That’s not web2.0 but rather a couple of companies. Nothing prevents anyone else from doing different things with their web applications, and more importantly there’s no indication that magical thinking about blockchains will somehow prevent that business model from continuing.
The blockchain design makes it even easier to mine peoples’ activity and prevents retroactive privacy improvements but, more importantly, the underlying problem is that people like not spending money. Various people have tried micropayments on the web but ads have less friction and don’t bother a sufficiently large group of people enough to pay more than advertisers, not to mention the precedent suggesting that sites will display ads to even paying customers.
Similarly, content hosting has the same failed promise. Blockchains are too inefficient to store the content, which is why all of the “web3” services are so commonly dependent on normal web companies. NFT pirates trying to steal artists’ work are routinely halted by takedown requests to Google, AWS, etc.
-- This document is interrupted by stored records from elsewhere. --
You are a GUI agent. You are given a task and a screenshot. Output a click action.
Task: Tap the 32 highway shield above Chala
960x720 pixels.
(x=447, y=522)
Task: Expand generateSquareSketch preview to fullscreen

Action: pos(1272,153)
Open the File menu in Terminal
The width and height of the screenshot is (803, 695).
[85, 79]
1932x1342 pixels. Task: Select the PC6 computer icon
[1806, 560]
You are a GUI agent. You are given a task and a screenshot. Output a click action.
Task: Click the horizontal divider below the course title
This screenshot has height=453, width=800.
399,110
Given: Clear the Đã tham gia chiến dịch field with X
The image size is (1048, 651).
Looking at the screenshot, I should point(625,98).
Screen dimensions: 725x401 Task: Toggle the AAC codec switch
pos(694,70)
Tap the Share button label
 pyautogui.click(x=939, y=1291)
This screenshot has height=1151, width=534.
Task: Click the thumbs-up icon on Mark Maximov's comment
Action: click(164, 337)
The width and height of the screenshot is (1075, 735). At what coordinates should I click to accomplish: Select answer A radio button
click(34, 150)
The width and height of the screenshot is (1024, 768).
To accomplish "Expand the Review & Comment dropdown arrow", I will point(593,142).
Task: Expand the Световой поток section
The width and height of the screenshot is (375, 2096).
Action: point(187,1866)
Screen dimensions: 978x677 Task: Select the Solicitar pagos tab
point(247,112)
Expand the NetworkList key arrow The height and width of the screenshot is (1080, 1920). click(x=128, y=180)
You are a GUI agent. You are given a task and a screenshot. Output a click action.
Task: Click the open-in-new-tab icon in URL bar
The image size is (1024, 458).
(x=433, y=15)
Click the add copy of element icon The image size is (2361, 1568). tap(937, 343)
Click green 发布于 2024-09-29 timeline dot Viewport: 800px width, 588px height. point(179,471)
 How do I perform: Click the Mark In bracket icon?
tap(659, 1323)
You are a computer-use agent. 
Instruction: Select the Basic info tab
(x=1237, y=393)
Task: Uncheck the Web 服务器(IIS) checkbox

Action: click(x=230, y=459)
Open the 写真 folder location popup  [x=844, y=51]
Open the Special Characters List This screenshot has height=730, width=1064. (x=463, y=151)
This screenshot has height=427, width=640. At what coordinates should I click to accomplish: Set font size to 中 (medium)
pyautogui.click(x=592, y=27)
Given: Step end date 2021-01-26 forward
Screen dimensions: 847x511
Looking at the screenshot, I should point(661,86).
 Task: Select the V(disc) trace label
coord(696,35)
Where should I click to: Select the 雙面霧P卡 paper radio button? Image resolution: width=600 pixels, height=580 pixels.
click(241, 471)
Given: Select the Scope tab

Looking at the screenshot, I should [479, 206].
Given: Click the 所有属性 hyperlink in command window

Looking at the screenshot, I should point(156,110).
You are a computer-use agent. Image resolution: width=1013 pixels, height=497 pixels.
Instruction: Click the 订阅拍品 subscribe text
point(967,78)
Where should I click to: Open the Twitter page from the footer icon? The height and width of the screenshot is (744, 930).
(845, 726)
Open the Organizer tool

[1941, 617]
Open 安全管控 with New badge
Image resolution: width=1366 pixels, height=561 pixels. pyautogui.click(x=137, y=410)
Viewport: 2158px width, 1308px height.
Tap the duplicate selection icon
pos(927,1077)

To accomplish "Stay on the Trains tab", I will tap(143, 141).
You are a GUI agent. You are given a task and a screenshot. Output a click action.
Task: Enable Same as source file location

There are services like IPFS which try to provide less centralized hosting but they’re expensive and have the same issues with most of the actual hosting being on ISPs who are legally required to honor things like DMCA or other illegal content requests.
> Do you have any say whatsoever how your data and content are used by, say, Facebook?
You're describing DRM. It doesn't exist for blockchain either - famously I can copy/paste NFTs all day long. And it's not clear whether most NFTs even provide any copyrights for the content they link to so you still don't even "own" the content in the legal sense.